Pull out each line below that includes the string "ブラサカ", and leave out all the others.

[Records taken from a dataset]
########################################

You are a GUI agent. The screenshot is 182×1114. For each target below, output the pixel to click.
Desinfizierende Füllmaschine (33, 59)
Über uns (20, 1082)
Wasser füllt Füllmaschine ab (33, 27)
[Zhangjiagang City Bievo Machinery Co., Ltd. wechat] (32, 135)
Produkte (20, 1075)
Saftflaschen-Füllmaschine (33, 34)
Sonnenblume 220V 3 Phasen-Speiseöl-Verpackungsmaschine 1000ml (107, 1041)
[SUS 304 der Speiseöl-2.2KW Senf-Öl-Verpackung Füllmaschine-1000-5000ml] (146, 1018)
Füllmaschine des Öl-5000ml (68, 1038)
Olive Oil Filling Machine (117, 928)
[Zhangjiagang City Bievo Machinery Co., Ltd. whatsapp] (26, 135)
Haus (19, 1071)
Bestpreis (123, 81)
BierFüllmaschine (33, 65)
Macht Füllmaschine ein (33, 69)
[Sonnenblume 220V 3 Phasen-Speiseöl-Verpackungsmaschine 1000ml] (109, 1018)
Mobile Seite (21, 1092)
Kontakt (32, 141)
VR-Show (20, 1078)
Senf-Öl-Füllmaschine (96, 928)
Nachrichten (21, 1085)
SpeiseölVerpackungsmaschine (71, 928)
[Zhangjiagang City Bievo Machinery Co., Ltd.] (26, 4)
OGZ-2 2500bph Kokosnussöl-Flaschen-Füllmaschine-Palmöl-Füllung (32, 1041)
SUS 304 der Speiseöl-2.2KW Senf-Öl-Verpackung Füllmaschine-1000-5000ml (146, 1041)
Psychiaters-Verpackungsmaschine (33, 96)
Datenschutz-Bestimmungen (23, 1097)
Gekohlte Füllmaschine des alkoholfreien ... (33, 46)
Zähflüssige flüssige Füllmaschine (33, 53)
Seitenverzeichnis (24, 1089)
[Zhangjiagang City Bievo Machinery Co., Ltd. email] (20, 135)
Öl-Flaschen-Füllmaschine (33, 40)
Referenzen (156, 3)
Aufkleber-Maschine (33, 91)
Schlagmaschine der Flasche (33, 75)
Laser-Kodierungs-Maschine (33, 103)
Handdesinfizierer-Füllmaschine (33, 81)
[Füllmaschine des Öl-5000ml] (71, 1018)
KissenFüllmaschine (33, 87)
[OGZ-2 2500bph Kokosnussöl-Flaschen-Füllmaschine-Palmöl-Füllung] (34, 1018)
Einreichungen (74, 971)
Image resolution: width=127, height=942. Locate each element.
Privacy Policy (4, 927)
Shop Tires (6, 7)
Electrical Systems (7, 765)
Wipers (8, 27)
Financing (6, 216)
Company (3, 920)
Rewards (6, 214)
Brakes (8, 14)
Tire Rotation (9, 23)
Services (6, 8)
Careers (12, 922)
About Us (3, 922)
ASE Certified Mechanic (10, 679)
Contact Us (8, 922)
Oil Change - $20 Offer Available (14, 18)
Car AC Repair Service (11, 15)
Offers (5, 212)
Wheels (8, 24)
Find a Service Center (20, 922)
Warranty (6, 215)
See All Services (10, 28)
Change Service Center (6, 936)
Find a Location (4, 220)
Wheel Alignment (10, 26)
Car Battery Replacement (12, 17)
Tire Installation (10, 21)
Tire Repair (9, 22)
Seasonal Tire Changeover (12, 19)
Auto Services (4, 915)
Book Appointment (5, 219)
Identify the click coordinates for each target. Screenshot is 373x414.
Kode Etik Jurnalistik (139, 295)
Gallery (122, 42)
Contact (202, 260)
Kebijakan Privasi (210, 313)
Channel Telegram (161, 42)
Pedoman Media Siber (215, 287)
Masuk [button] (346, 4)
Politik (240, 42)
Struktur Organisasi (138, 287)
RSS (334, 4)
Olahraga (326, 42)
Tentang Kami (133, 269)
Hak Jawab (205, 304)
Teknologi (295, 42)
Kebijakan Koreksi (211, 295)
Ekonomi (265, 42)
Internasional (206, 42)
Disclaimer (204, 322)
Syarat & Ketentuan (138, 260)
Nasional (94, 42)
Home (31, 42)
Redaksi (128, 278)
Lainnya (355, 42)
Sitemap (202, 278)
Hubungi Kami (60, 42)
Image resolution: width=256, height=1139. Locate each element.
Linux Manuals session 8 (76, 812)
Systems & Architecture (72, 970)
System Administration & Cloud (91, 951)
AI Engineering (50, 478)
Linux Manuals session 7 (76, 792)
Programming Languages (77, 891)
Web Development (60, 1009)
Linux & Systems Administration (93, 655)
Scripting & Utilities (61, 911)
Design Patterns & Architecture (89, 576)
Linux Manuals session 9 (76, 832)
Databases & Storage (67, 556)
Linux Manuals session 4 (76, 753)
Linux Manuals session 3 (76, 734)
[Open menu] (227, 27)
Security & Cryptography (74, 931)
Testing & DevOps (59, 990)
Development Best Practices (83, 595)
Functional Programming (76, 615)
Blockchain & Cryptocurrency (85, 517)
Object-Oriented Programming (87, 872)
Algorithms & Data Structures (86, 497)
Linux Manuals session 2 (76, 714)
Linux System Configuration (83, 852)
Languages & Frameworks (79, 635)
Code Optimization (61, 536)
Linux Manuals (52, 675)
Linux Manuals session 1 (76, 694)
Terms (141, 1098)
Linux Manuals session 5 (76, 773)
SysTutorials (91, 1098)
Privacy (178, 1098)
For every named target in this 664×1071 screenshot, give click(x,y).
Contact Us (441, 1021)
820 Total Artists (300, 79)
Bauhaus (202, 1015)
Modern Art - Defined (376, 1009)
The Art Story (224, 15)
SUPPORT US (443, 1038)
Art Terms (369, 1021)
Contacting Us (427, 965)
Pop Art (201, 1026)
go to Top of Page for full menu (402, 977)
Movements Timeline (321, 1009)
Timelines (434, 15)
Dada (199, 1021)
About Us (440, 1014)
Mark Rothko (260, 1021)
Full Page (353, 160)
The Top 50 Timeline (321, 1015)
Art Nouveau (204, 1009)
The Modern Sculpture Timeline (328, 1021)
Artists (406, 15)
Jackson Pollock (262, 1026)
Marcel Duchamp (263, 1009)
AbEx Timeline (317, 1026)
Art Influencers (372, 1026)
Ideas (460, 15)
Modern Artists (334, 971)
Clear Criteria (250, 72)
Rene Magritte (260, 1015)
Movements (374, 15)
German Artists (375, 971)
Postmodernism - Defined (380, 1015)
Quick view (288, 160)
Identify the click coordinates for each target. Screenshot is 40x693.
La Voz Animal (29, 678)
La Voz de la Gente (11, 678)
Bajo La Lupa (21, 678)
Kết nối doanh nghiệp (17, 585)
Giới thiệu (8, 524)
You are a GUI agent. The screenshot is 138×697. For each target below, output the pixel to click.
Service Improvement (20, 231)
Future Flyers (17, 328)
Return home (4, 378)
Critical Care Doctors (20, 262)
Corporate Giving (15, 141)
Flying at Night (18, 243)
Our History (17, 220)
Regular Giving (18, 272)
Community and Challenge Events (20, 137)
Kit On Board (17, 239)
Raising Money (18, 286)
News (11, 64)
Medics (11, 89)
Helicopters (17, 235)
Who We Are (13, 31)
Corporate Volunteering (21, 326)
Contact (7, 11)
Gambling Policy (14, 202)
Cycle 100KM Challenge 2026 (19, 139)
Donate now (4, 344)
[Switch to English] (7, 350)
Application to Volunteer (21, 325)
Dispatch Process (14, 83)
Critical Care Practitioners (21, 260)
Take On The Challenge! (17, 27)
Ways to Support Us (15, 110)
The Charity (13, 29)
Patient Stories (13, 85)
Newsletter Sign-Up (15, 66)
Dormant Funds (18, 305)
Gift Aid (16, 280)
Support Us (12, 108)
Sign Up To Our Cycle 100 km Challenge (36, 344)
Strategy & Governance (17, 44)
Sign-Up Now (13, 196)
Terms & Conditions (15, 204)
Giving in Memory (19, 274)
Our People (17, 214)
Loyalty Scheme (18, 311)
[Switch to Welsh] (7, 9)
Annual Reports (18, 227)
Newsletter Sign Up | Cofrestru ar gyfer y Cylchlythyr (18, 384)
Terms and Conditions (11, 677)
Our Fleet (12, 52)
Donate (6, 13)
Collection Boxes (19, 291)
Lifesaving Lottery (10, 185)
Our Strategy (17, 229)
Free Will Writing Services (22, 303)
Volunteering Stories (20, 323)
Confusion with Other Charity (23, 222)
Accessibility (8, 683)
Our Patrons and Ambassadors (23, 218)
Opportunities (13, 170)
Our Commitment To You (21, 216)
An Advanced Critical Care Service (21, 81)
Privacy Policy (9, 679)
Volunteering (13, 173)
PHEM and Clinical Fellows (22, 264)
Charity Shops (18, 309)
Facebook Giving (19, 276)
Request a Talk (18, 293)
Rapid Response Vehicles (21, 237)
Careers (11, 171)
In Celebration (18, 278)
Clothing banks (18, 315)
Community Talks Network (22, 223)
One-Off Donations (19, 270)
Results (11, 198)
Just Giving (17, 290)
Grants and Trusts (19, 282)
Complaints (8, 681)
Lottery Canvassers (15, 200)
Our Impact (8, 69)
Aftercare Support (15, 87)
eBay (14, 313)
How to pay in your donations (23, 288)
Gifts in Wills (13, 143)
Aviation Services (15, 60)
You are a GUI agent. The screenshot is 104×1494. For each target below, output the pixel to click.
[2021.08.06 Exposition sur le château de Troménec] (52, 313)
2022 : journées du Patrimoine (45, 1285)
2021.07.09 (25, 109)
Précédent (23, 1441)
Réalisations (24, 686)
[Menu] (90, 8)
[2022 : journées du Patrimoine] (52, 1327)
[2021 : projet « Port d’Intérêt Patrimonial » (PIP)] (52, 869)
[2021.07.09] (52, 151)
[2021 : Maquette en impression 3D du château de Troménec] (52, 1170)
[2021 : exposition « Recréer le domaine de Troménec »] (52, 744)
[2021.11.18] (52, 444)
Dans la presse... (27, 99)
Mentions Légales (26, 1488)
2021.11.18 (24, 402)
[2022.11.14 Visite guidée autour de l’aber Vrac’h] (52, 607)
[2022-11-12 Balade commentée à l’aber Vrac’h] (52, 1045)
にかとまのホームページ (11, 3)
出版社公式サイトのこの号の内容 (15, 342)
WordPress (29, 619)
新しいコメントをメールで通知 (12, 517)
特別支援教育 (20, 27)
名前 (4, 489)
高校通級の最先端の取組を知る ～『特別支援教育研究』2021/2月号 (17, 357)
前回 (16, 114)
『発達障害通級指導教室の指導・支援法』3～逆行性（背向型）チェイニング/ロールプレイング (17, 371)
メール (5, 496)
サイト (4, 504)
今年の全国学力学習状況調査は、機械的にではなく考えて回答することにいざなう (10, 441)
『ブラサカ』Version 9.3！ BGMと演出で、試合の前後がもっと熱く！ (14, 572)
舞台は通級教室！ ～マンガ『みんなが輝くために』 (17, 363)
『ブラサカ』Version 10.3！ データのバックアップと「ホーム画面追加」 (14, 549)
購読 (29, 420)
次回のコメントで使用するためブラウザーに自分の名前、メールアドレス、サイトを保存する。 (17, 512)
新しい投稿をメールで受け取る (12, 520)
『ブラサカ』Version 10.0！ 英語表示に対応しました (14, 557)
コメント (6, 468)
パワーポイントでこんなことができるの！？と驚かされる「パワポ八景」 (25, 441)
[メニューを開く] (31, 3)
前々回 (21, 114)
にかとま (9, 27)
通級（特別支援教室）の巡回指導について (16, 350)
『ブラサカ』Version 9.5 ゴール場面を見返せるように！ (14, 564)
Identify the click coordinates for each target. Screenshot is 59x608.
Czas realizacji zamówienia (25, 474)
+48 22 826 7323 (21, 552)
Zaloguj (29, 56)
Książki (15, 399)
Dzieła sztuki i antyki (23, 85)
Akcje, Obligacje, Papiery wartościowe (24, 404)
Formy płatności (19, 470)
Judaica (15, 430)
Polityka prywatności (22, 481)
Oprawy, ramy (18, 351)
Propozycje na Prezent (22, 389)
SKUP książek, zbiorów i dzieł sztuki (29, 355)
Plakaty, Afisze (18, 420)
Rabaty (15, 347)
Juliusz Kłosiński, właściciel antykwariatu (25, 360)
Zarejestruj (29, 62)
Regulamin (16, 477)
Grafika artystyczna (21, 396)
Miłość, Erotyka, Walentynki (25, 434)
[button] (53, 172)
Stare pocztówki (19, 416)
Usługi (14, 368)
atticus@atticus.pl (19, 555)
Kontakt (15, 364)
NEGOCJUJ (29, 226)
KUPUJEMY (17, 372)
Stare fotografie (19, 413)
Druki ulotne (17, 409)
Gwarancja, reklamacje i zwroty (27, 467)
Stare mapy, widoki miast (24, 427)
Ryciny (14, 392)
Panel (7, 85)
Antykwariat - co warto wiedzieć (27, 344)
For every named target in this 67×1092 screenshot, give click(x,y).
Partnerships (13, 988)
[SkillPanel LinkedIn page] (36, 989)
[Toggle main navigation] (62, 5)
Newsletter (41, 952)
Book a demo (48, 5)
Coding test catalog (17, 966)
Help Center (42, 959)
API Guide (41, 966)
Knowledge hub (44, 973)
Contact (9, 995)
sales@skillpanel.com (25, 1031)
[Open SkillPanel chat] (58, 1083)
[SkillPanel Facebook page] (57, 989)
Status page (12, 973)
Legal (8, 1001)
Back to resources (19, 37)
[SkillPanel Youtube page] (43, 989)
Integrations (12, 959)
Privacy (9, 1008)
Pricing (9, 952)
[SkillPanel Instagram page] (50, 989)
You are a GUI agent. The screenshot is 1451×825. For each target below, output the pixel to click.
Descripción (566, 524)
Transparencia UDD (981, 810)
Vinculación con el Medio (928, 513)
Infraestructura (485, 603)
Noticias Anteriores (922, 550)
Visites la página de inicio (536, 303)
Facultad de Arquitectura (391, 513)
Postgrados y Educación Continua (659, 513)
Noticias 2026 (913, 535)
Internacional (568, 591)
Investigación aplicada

########################################

## Output of the task
『ブラサカ』Version 9.3！ BGMと演出で、試合の前後がもっと熱く！ (14, 572)
『ブラサカ』Version 10.3！ データのバックアップと「ホーム画面追加」 (14, 549)
『ブラサカ』Version 10.0！ 英語表示に対応しました (14, 557)
『ブラサカ』Version 9.5 ゴール場面を見返せるように！ (14, 564)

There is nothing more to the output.